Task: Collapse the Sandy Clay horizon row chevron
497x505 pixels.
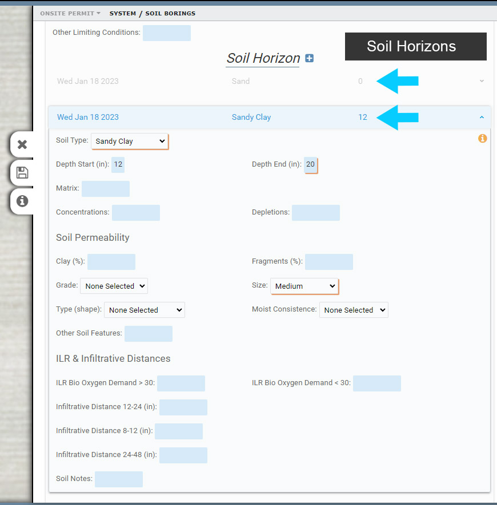Action: pos(482,118)
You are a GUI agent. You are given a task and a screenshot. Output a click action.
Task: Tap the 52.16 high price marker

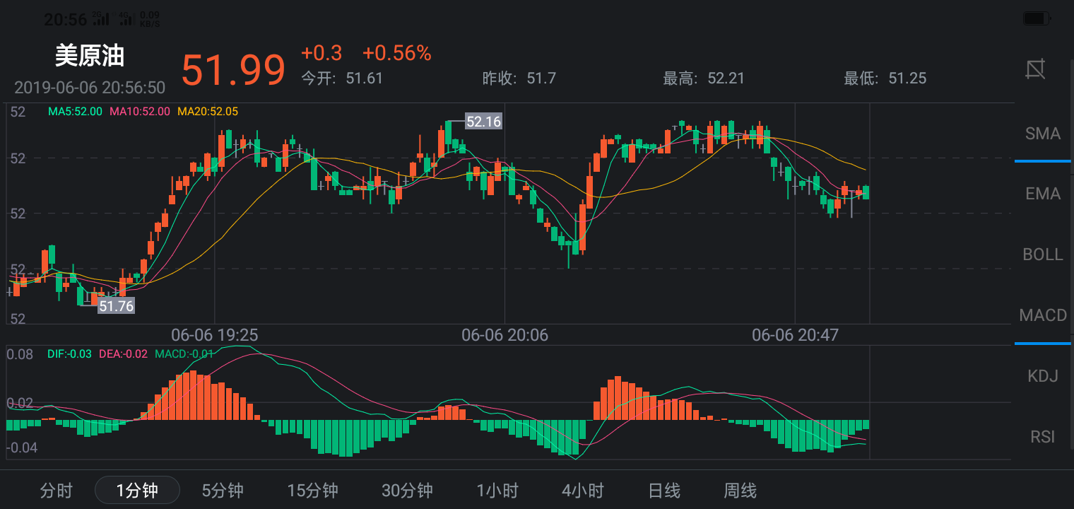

** Instructions to follow **
Pictures do not go in the copy; print every entry exactly as it stands.

** Solution to this problem **
Task: Collapse the Sandy Clay horizon row chevron
497x505 pixels.
Action: pos(482,118)
You are a GUI agent. You are given a task and a screenshot. Output a click action.
Task: Tap the 52.16 high price marker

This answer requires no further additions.